Research Paper Volume 3, Issue 4 pp 368—373

Association of PTPN22 1858T/T genotype with type 1 diabetes, Graves' disease but not with rheumatoid arthritis in Russian population

Daria Zhebrun1, , Yulia Kudryashova2, , Alina Babenko2, , Alexei Maslyansky3, , Natalya Kunitskaya3, , Daria Popcova2, , Alexandra Klushina4, , Elena Grineva3, , Anna Kostareva4, , Evgeny Shlyakhto2,3,4, ,

  • 1 Laboratory of Immunology; Almazov Federal Heart, Blood and Endocrinology Center, Saint- Petersburg, Russia
  • 2 Institute of Endocrinology; Almazov Federal Heart, Blood and Endocrinology Center, Saint-Petersburg, Russia
  • 3 Department of rheumatology; Almazov Federal Heart, Blood and Endocrinology Center, Saint-Petersburg, Russia
  • 4 Institute of Molecular Biology and Genetics; Almazov Federal Heart, Blood and Endocrinology Center, Saint-Petersburg, Russia

Received: March 23, 2011       Accepted: April 4, 2011       Published: April 6, 2011
How to Cite

Copyright: © 2011 Zhebrun et al. This is an open-access article distributed under the terms of the Creative Commons Attribution License, which permits unrestricted use, distribution, and reproduction in any medium, provided the original author and source are credited.

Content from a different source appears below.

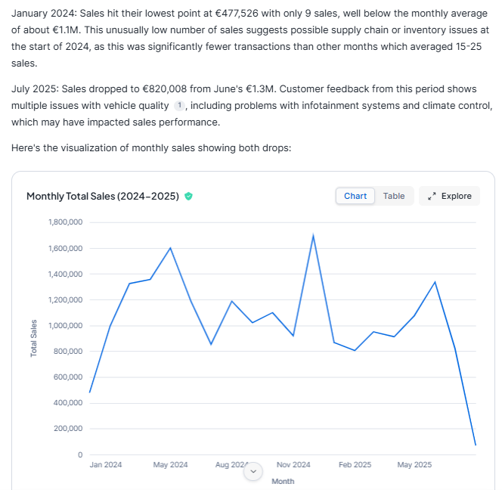This screenshot has width=502, height=490.
Task: Click the 'Total Sales' y-axis title
Action: pos(34,339)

The protein tyrosine phosphatase nonreceptor 22 gene (PTPN22) is an important negative regulator of signal transduction through the T-cell receptors (TCR). Recently a single-nucleotide polymorphism (SNP) 1858 C/T within this gene was shown to be a risk factor for several autoimmune diseases, such as rheumatoid arthritis (RA), Graves' Disease (GD), systemic lupus erythematosus (SLE), Wegener's granulomatosis (WG) and type 1 diabetes mellitus (T1D). The aim of this study was to analyze a possible association between 1858 C/T SNP and a number of autoimmune diseases, including RA, GD and T1D in Russian population. Patients with T1D, GD, RA and healthy controls were genotyped for the 1858 C/T SNP in PTPN22 gene. We found a significant association between PTPN22 1858 C/T SNP and T1D and GD. 1858T/T genotype was observed more frequently in T1D and GD patients compared to control subjects. No such association was observed for RA. In concordance with a previous data establishing PTPN22 1858 C/T SNP association with several autoimmune diseases, our findings provide further evidence that the PTPN22 gene may play an important role in the susceptibility to some autoimmune diseases.


PTPN22: protein tyrosine phosphatase nonreceptor 22 gene; TCR: T-cell receptors; SNP: single-nucleotide polymorphism; RA: rheumatoid arthritis; GD: Graves' disease; SLE: systemic lupus erythematosus; WG: Wegener's granulomatosis; T1D: type 1 diabetes mellitus; RFLP: restriction fragment length polymorphism; MS: multiple sclerosis; MHC: major histocompatibility complex; CTLA-4: cytotoxic T-lymphocyte-associated antigen 4; TNF: tumor necrosis factor; LYP: lymphoid protein tyrosine phosphatase; CSK: C-terminal Src Kinase; OR: odds ratio; ZAP-70: zeta-chain (TCR) associated protein kinase 70kDa; IL2RA: interleukin-2 receptor alpha; TSH: thyroid-stimulating hormone; dNTP: deoxynucleotide triphosphate.